[Text and item location entries]
::::::::::

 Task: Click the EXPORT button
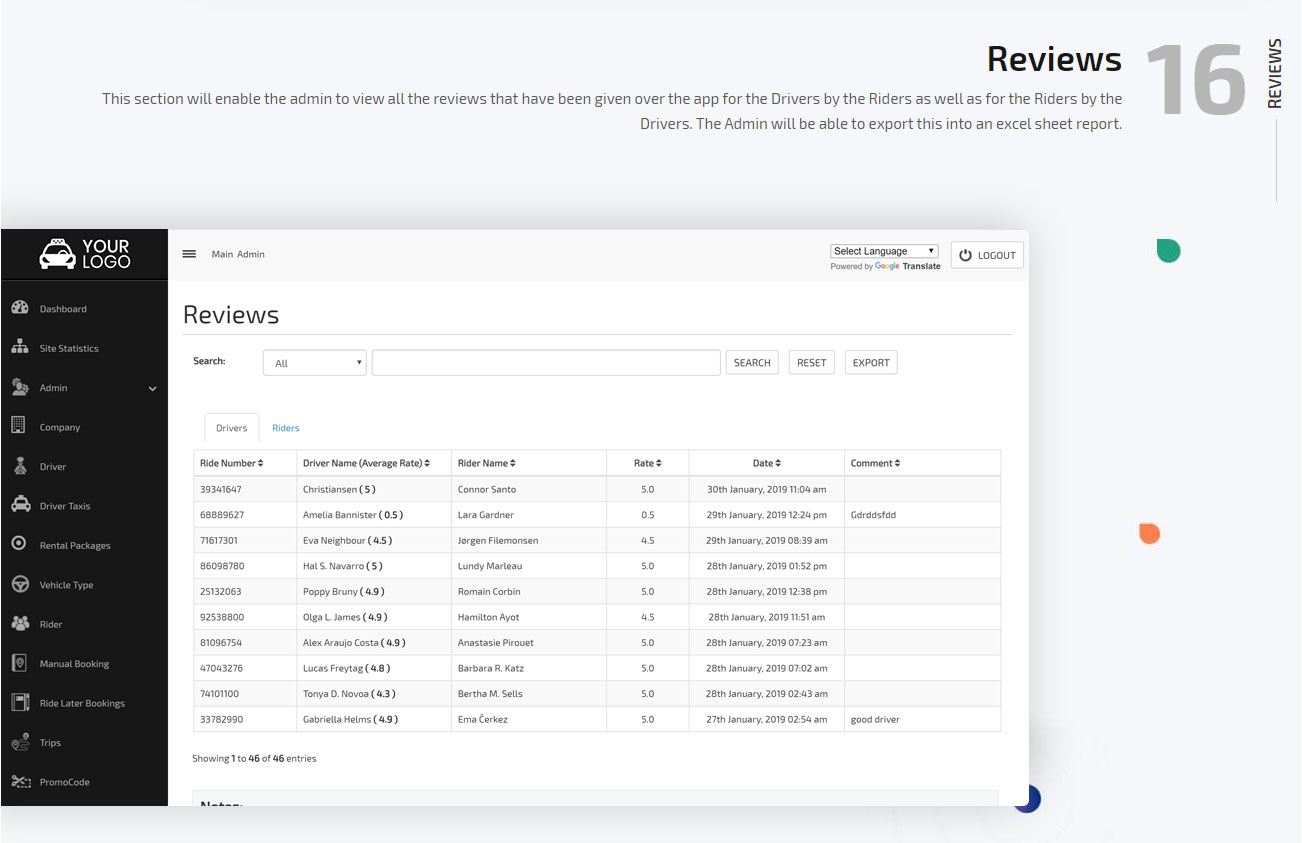pos(870,362)
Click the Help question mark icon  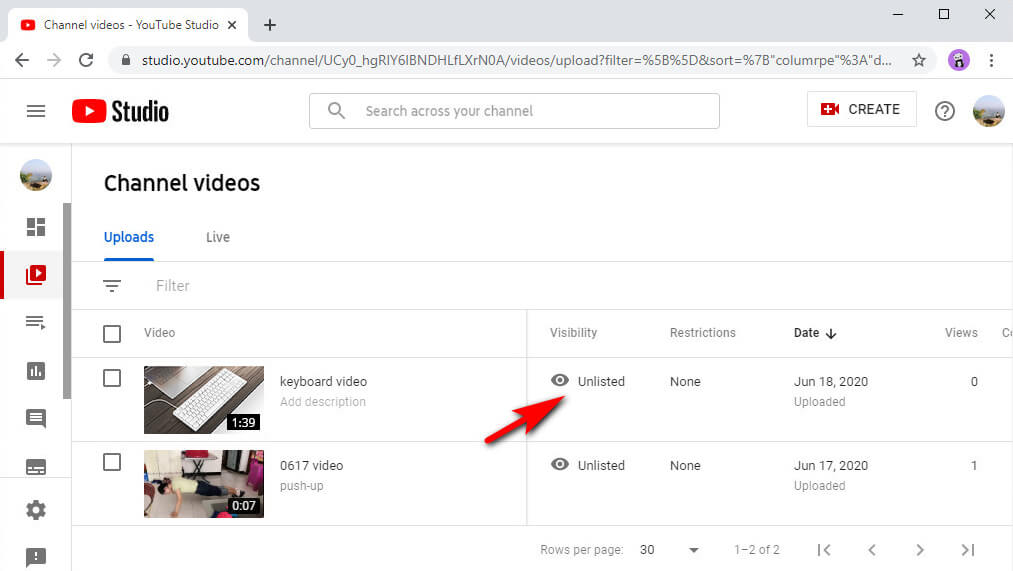(x=944, y=111)
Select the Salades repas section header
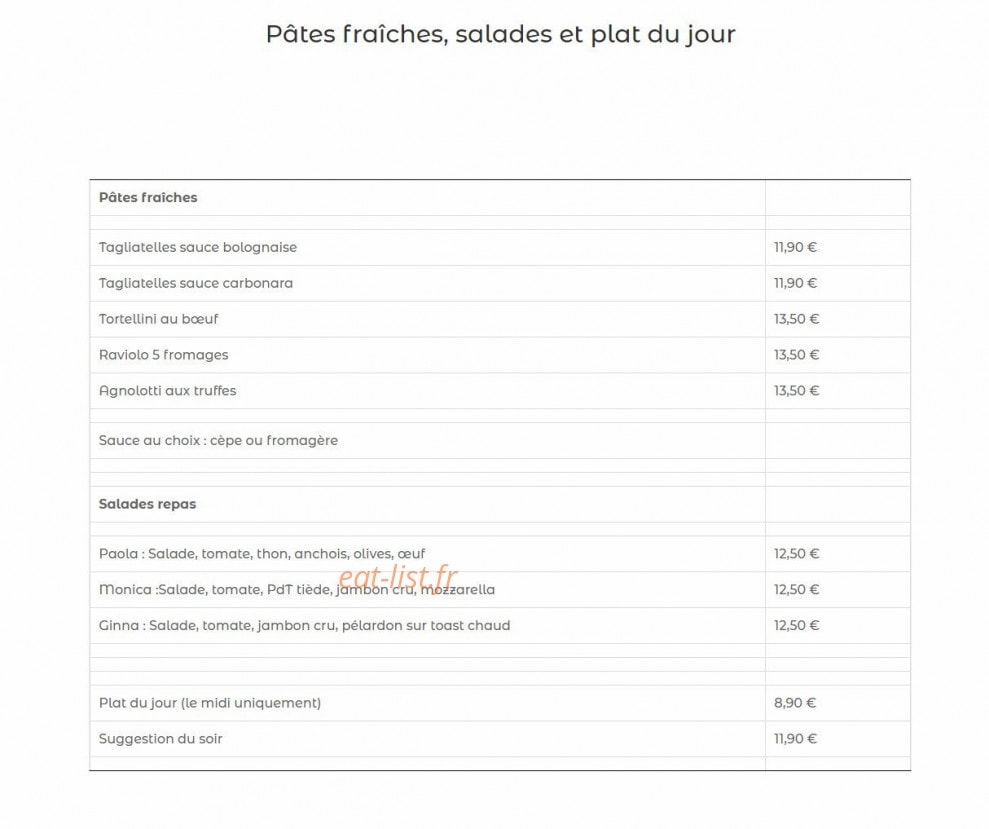The image size is (989, 829). click(147, 504)

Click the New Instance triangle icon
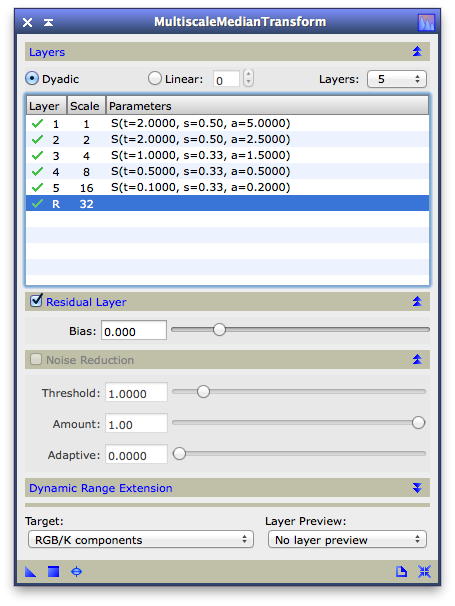(x=31, y=572)
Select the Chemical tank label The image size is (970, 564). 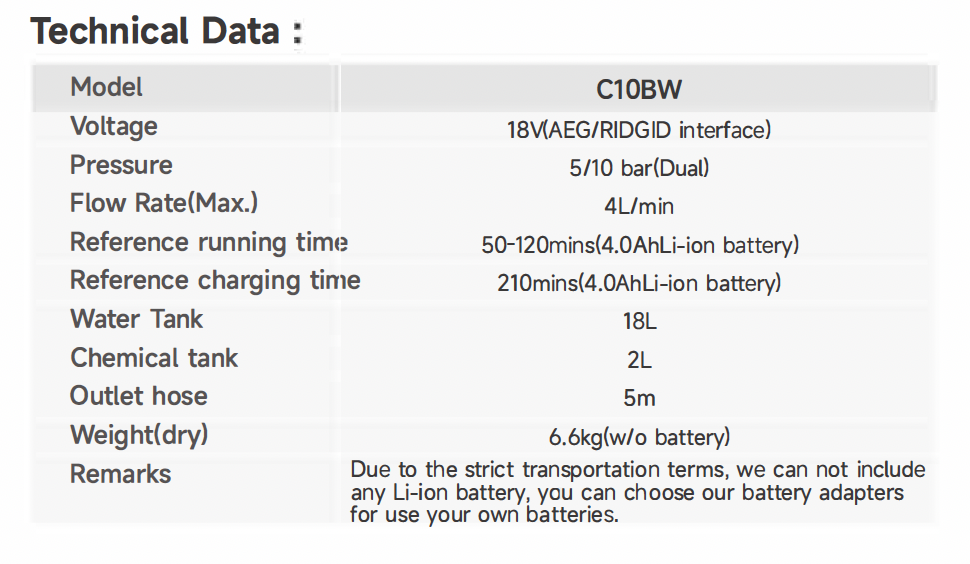154,358
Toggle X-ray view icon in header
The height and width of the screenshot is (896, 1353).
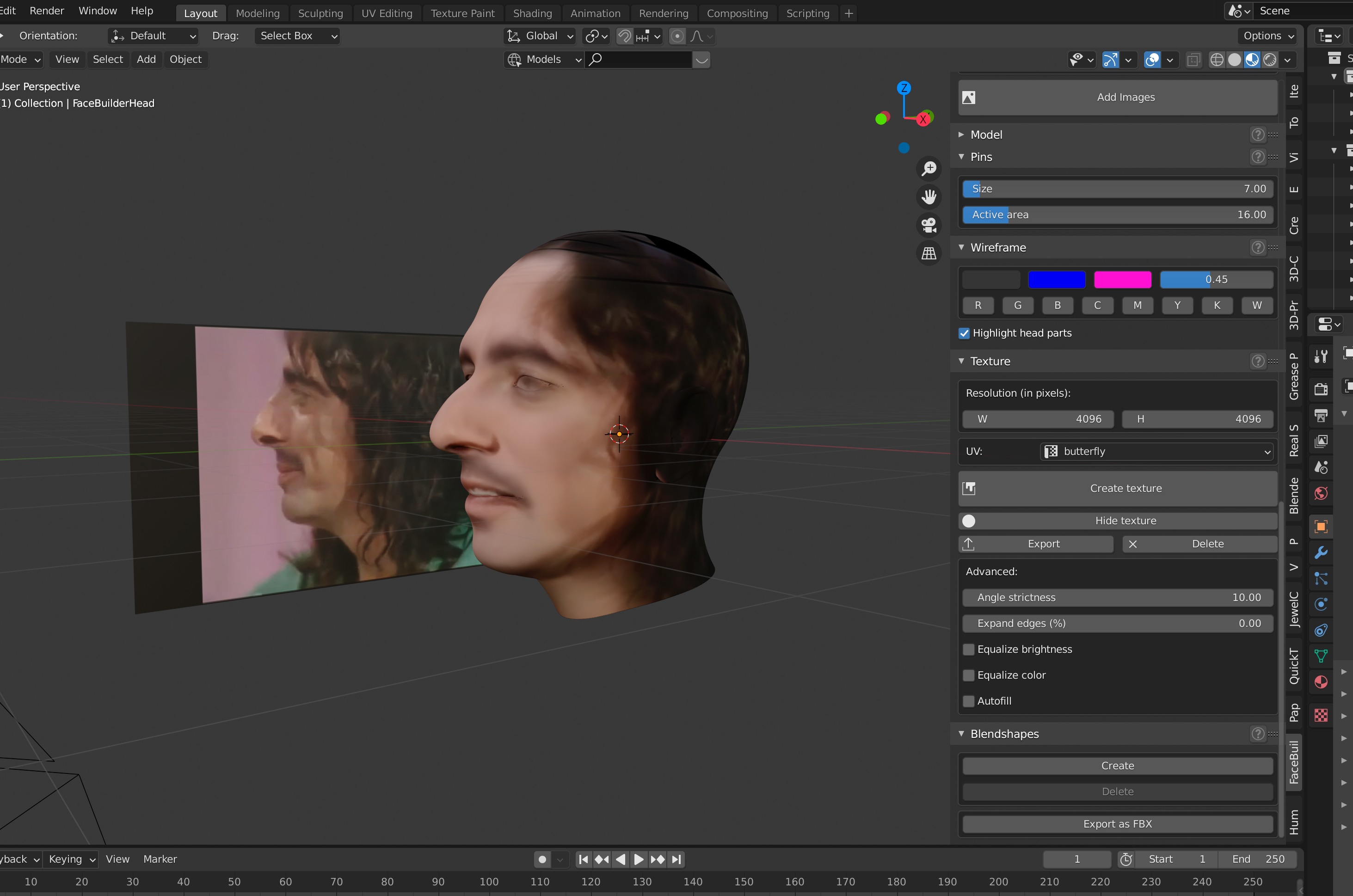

::::::::::

-- WHAT THE TASK REQUIRES --
Count the lines in the items above that contain the string "header", matching case exactly.

-- THE SOLUTION --
2